Türkiye Kamu-Sen, özellikle kamu çalışanlarının haklarının korunması ve geliştirilmesi için, uzlaşıcı tavrını her zaman sürdürmüştür. Bundan sonra da sürdürecektir. Yine söylüyoruz, Türk askerinin Kuzey Irak'ı kontrolü, geleceğimizi tehdit etmektedir, Kerkük ve Musul'un kontrolü oradaki soydaşlarımızı, kardeşlerimizi tehdit etmektedirler. Bunun için gönderiyorsanız, açıktan ilan ediyorum, Türkiye Kamu-Sen olarak, kamu çalışanları olarak, 160 milyon lirayı da 6 artı 6'lık zammı da istemiyoruz.
Türkiye Kamu-Sen olarak uzlaşmacı tavrımızı en samimi şekilde bugüne kadar sürdürdük. Bundan sonra da sürdürmek istiyoruz, ama görülen o ki bu tavrımızı sürdürme şansı bize bırakılmıyor. Biz yaklaşık 16 bakanla görüşme yaptık. Son olarak da Mehmet Ali Şahin Bey'le görüştük. Bize, toplumda gerginlik hiç kimsenin işine yaramaz demişti. Sayın Başbakanla, kamu çalışanlarının haklarının korunması ve geliştirilmesi için 2004 yılı zamları için, "Bakanlar Kurulu'nda bir esneklik sağlanabilir sizi Başbakanla görüştürmek konusunda ben sorumluluğu üzerime alıyorum ben, sizi görüştüreceğim" demişti. Ben dün akşamdan beri Mehmet Ali Şahin Bey'e ulaşamıyorum. Özel kalemi kendisine bildiriyor ama cevaben size döneceğiz diyorlar, halen dönen yok. Dün İçişleri Bakanı ile bir görüşmemiz vardı. Bakanlar Kurulu toplantısının uzaması nedeniyle ertelendi. Artık bunun da doğru bir gerekçe olduğu kanaatinde değiliz, inanmıyoruz.

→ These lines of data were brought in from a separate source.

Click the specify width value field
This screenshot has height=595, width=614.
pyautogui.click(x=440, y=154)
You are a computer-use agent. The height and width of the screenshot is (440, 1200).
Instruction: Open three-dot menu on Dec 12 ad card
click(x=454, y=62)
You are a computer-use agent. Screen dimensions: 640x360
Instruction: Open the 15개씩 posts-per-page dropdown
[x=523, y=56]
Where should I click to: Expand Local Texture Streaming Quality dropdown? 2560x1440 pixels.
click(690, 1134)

Türkiye Kamu-Sen ısrarını sürdürmektedir. Kamu çalışanlarının 2004 yılı zamları ve 2003 yılı kayıpları için Sayın Başbakanla görüşme ısrarımızı önümüzdeki Cuma gününe kadar sürdüreceğiz. Cuma günü, bütçenin meclise gönderilmesi söz konusudur. Ama, umutlu olduğumuzu söyleyemem. Biz, toplumda gerginlik yaratmamak için, toplum kesimleri arasında herhangi bir şekilde ülkenin bulunduğu dış politik gelişmeler ve bu konudaki ısrarcı tavırlar nedeniyle uzlaşmacı tavrımızı sürdürmeye devam edeceğiz. Ama yapacak başka çaremiz kalmadığı noktada, meydana inmekten asla tereddüt etmeyeceğiz.

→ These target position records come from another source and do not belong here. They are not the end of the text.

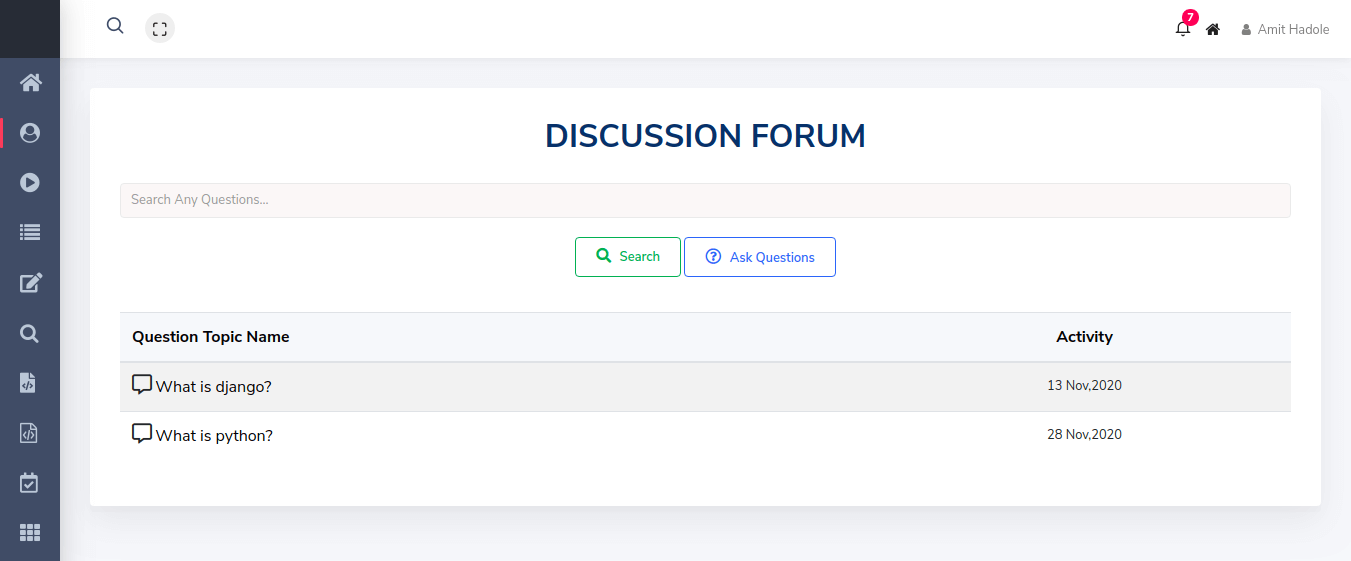Click the grid icon in sidebar
1351x561 pixels.
point(30,533)
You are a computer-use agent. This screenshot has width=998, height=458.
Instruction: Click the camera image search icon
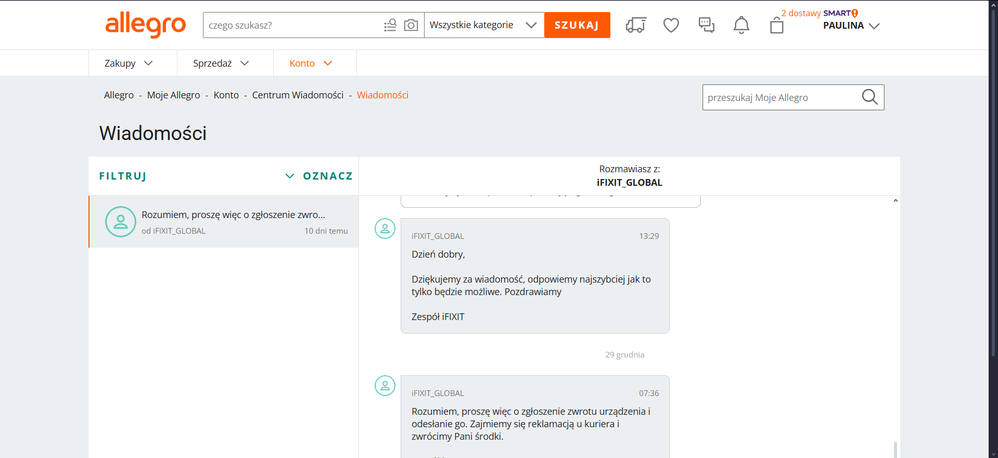pyautogui.click(x=410, y=25)
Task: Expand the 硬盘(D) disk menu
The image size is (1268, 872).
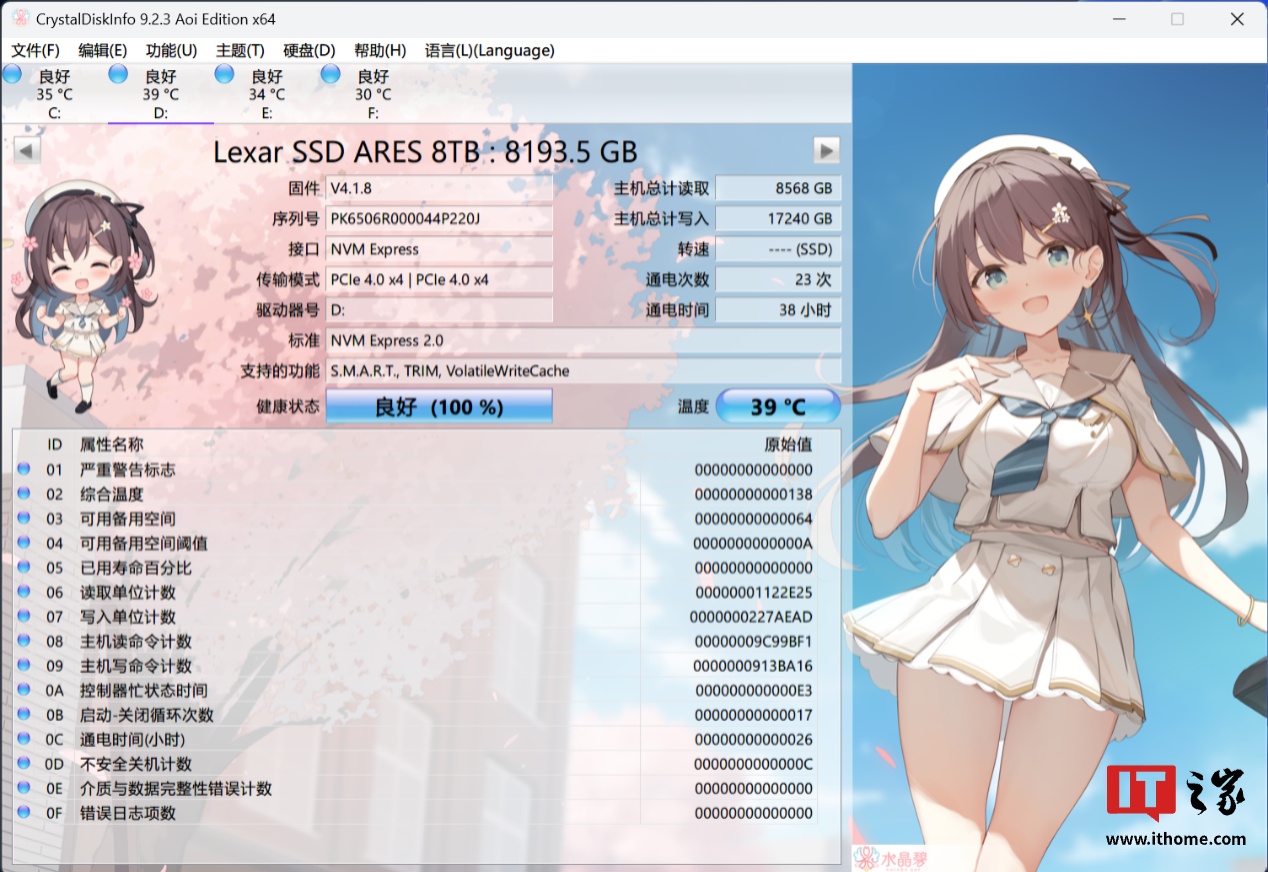Action: tap(309, 50)
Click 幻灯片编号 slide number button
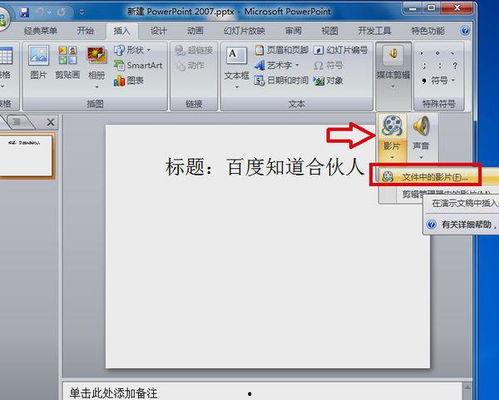Image resolution: width=499 pixels, height=400 pixels. pos(341,50)
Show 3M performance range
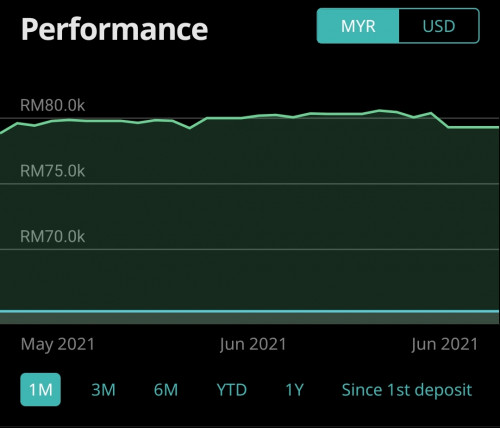 (103, 390)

18 Ekim 2003 tarihinde, on bir ilde, bu iller, Adana, Antalya, Kayseri, Samsun, İzmir, Konya,Eskişehir, Kocaeli, Sivas, Erzurum ve Trabzon'da bölgesel mitingler ve yürüyüşler başlatılacaktır. Plan bütçe komisyonu üyeleri ve meclisteki milletve-eri faks yağmuruna tutulacaktır. Yine Plan Bütçe Komisyonu üyeleri, illerden gelecek arkadaşlarımızla rahatsız edilecektir. TBMM'ye, genel kurulunda bütçe görüşülmeden uzlaştırma kurulu kararlarının uygulanması için, ısrarımız sürecektir. Ancak, riski paylaşırken bütününü bize ama nimeti paylaşırken ne düşerse bize anlayışını mutlaka yıkacağız.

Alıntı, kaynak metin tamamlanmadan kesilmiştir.